KHARTOUM (Reuters) - New fighting broke out between the Sudanese army and rebels in a central state where insurgents launched a major attack last month, both sides said on Saturday.
The government is grappling with an umbrella of rebel groups trying to move its fight to topple President Omar Hassan al-Bashir from remote regions in Darfur in the west and the eastern Blue Nile state bordering Ethiopia closer to Khartoum.
United Nations' aid chief Valerie Amos said earlier this week that about 300,000 people have fled their homes due to a surge in fighting in the Darfur region this year and are now living in terrible conditions and short of food.
Any spread of the violence also threatens to renew difficulties between Sudan and South Sudan, who have struggled to put an end to tensions that have hampered their economies and oil production since the South seceded in 2011.
The Sudanese Revolutionary Front (SRF) briefly occupied a city and attacked other areas in North Kordofan state, some 500 km (300 miles) from the capital Khartoum, in late April.

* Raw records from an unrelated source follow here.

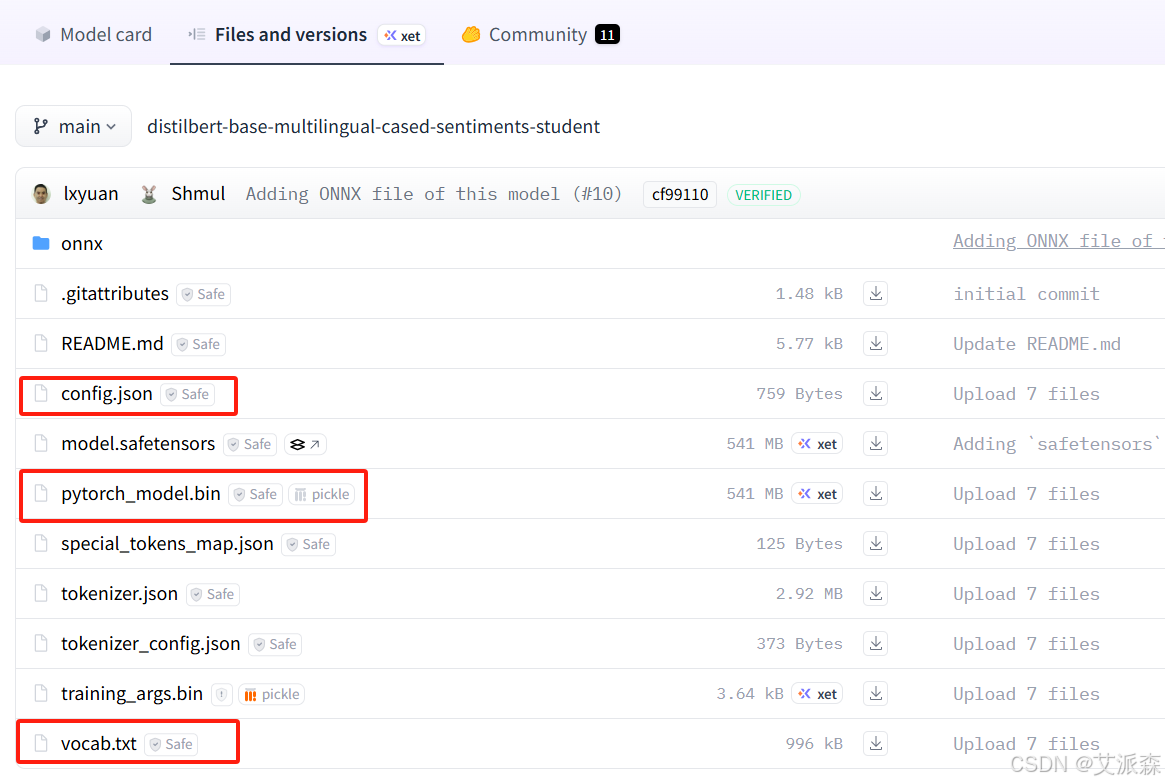Click the pickle badge on pytorch_model.bin
Screen dimensions: 1165x784
(321, 493)
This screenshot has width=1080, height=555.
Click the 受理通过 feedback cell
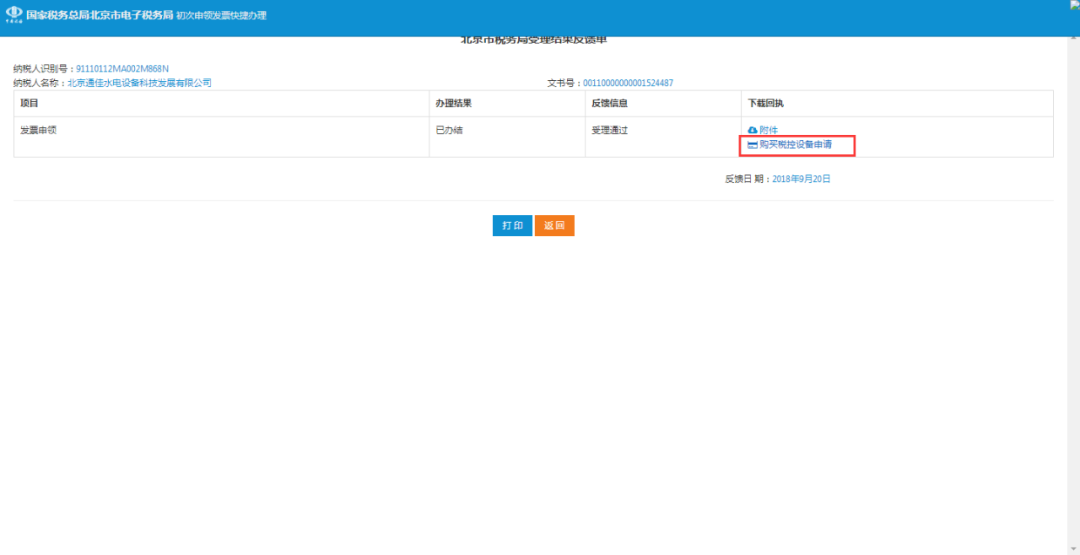[x=609, y=130]
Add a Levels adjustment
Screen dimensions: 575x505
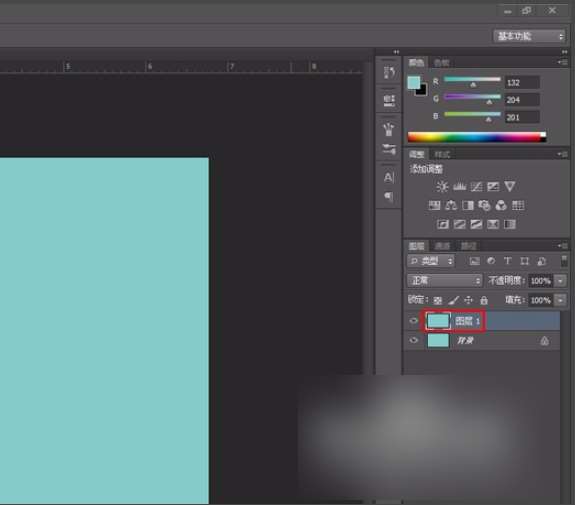(459, 187)
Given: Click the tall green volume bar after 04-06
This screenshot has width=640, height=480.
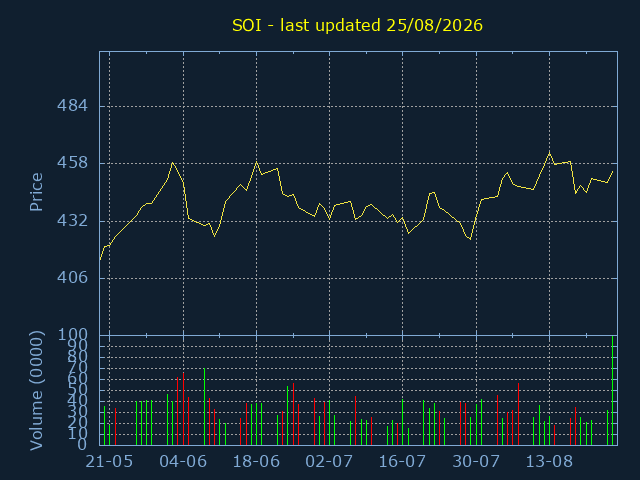Looking at the screenshot, I should [204, 407].
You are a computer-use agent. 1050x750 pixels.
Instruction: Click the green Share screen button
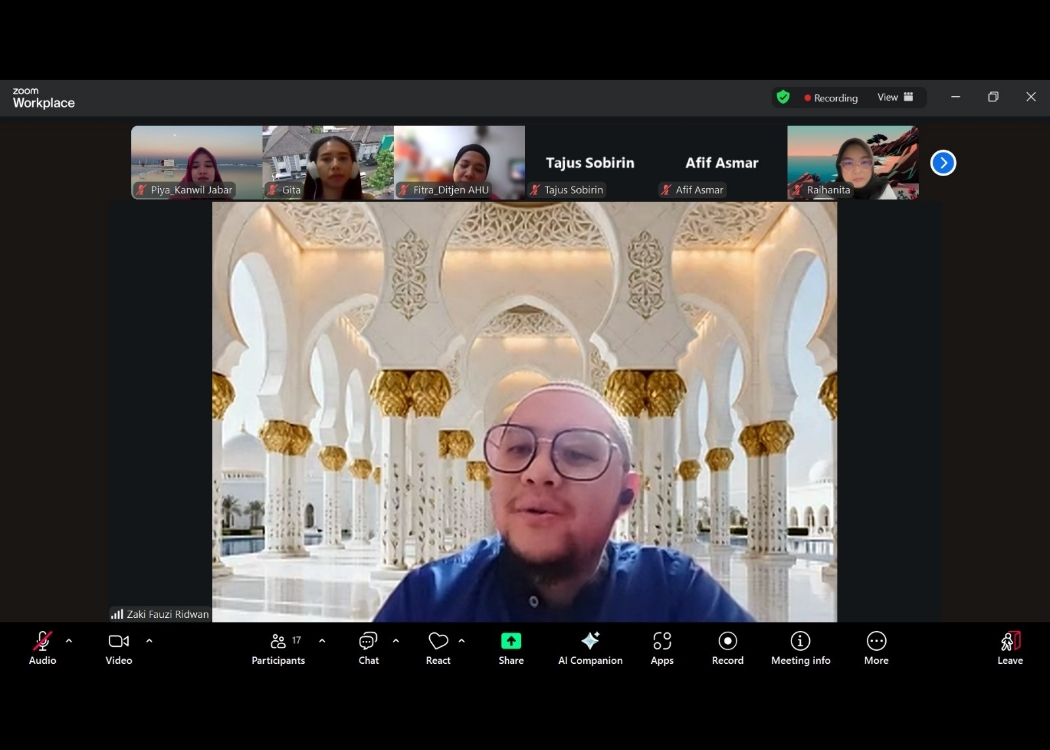(x=511, y=647)
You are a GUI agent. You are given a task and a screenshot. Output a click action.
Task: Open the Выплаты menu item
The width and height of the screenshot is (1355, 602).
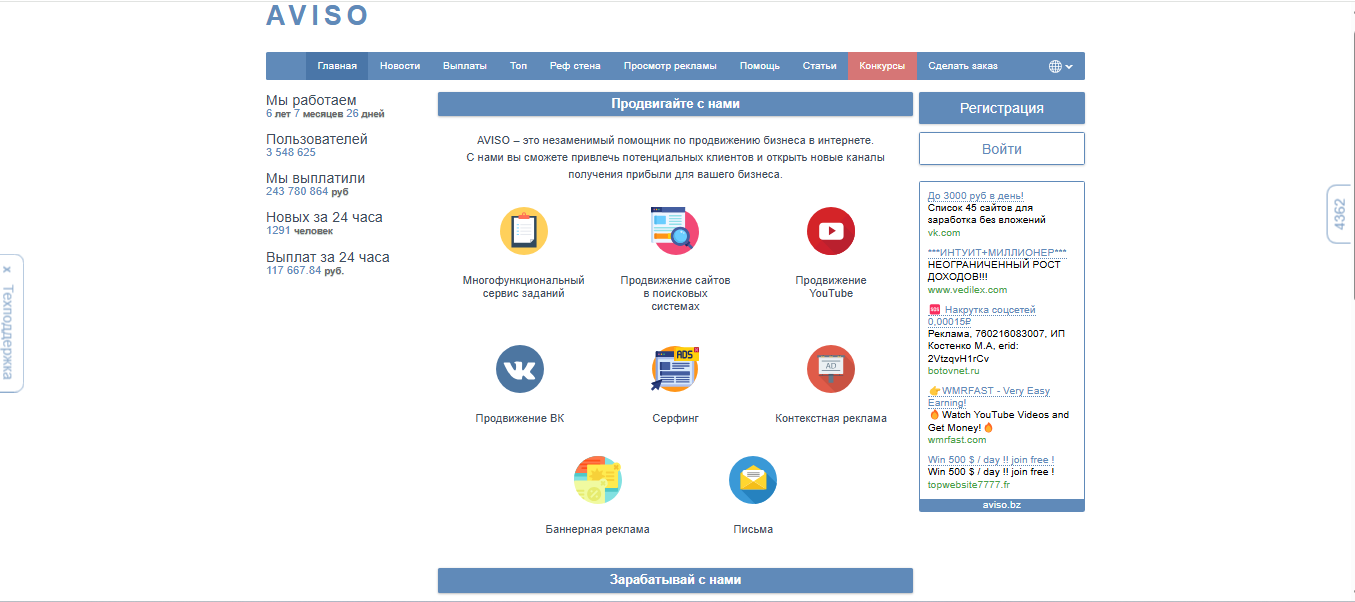465,66
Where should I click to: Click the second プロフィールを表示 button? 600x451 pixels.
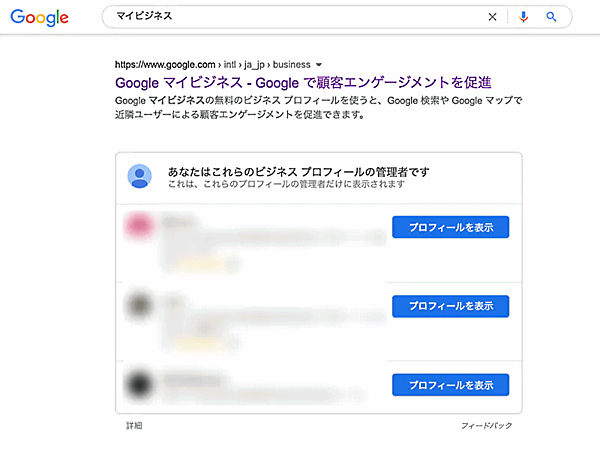click(451, 305)
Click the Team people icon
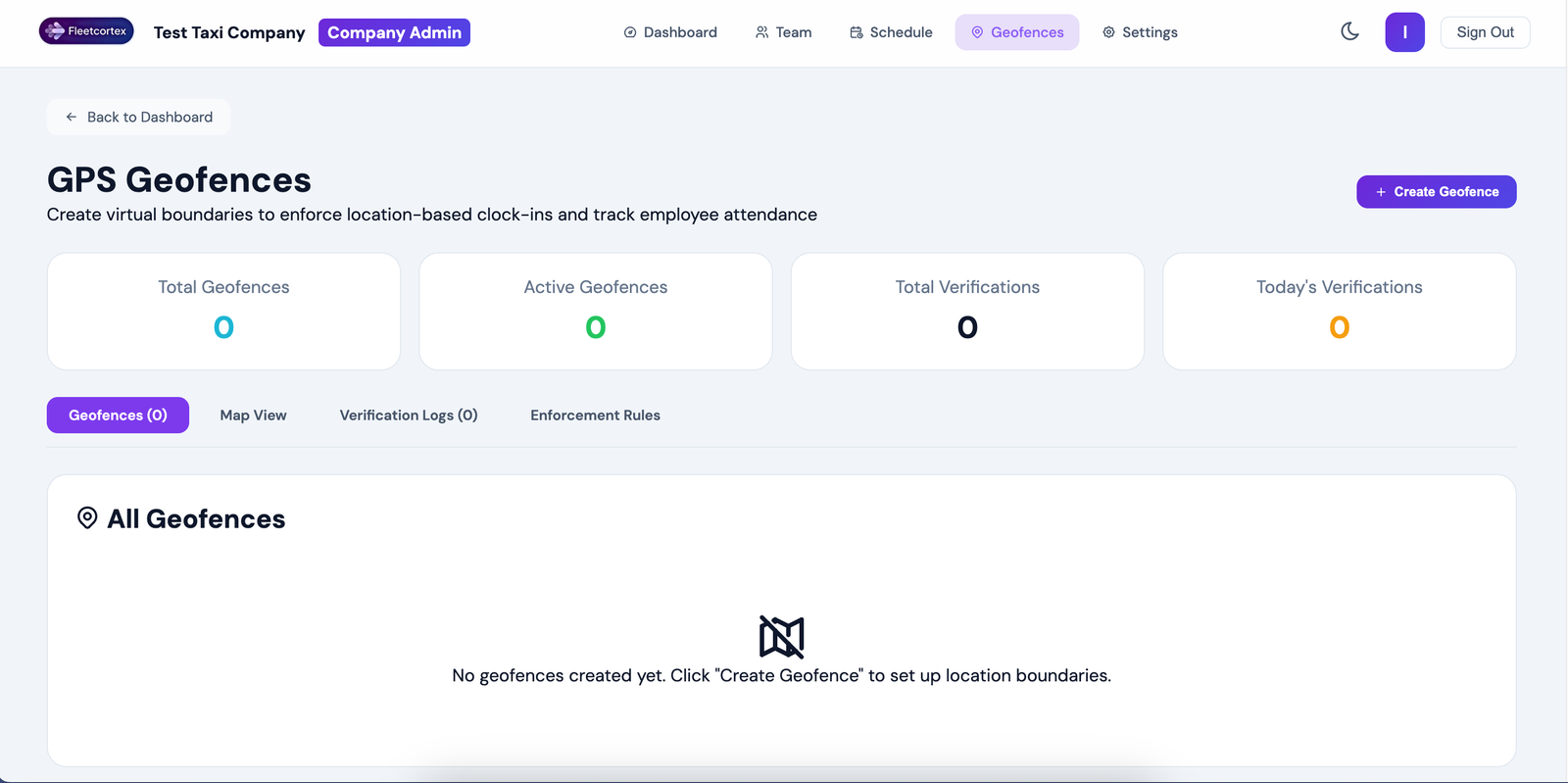The height and width of the screenshot is (783, 1568). 761,32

On Saturday, Gibril Adam, spokesman for the Justice and Equality Movement (JEM), one of the biggest rebel groups in Darfur, said his forces had attacked the army in the area of al-Buta in the remote south of the same state.
"There were big clashes today," he said. "The government forces have been defeated. There are tens of dead or captured government soldiers," he said.
Sudan's military spokesman al-Sawarmi Khalid confirmed fighting in the area but said the rebels had been defeated. "The army is expelling the JEM rebels," he said.
JEM, two other Darfur rebel groups and the Sudan People's Liberation Movement-North (SPLM-North) make up the SRF, which complains of marginalization in a country dominated by an Arab elite in Khartoum.
Sudan has accused its long time foe South Sudan of backing the SRF, which operates across the two countries' shared and disputed border, claims the South denies.
The accusations have strained ties between the neighbours, who fought one of Africa's longest civil wars ending with a 2005 peace deal that paved the way for southern secession six years later.
As recently as March, the two countries struck a deal to resume cross border oil flows and end tensions that have plagued them since succession.